Start of Block
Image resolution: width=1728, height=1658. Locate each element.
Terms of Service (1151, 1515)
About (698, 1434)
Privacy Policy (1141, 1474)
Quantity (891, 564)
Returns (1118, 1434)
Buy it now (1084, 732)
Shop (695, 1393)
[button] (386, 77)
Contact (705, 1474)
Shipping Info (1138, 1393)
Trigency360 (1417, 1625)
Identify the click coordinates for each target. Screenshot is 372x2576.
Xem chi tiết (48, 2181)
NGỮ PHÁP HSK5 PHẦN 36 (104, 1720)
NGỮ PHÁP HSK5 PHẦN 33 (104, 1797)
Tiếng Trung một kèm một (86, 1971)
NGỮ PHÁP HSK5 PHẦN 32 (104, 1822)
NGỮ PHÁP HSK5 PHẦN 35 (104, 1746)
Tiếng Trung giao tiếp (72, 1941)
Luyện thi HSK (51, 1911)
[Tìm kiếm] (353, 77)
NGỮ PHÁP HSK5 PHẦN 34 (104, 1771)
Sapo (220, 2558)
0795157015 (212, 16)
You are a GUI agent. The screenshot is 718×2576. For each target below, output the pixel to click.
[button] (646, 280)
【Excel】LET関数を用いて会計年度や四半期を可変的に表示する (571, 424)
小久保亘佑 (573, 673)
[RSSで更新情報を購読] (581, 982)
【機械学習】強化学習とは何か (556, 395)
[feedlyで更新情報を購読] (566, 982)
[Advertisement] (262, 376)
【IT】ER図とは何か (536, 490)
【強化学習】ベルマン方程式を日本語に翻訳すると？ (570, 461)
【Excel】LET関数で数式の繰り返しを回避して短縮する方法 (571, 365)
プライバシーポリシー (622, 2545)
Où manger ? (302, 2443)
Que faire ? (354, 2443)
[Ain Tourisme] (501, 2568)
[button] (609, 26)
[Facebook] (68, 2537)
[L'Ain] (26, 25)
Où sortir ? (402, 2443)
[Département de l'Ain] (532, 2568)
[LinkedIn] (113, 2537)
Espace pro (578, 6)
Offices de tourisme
End of Block
Aim of the exercise: Return word for word the lines above from the line with "Xem chi tiết (48, 2181)" to the line with "[Tìm kiếm] (353, 77)", including both and leaving out all others.

Output for this exercise:
Xem chi tiết (48, 2181)
NGỮ PHÁP HSK5 PHẦN 36 (104, 1720)
NGỮ PHÁP HSK5 PHẦN 33 (104, 1797)
Tiếng Trung một kèm một (86, 1971)
NGỮ PHÁP HSK5 PHẦN 32 (104, 1822)
NGỮ PHÁP HSK5 PHẦN 35 (104, 1746)
Tiếng Trung giao tiếp (72, 1941)
Luyện thi HSK (51, 1911)
[Tìm kiếm] (353, 77)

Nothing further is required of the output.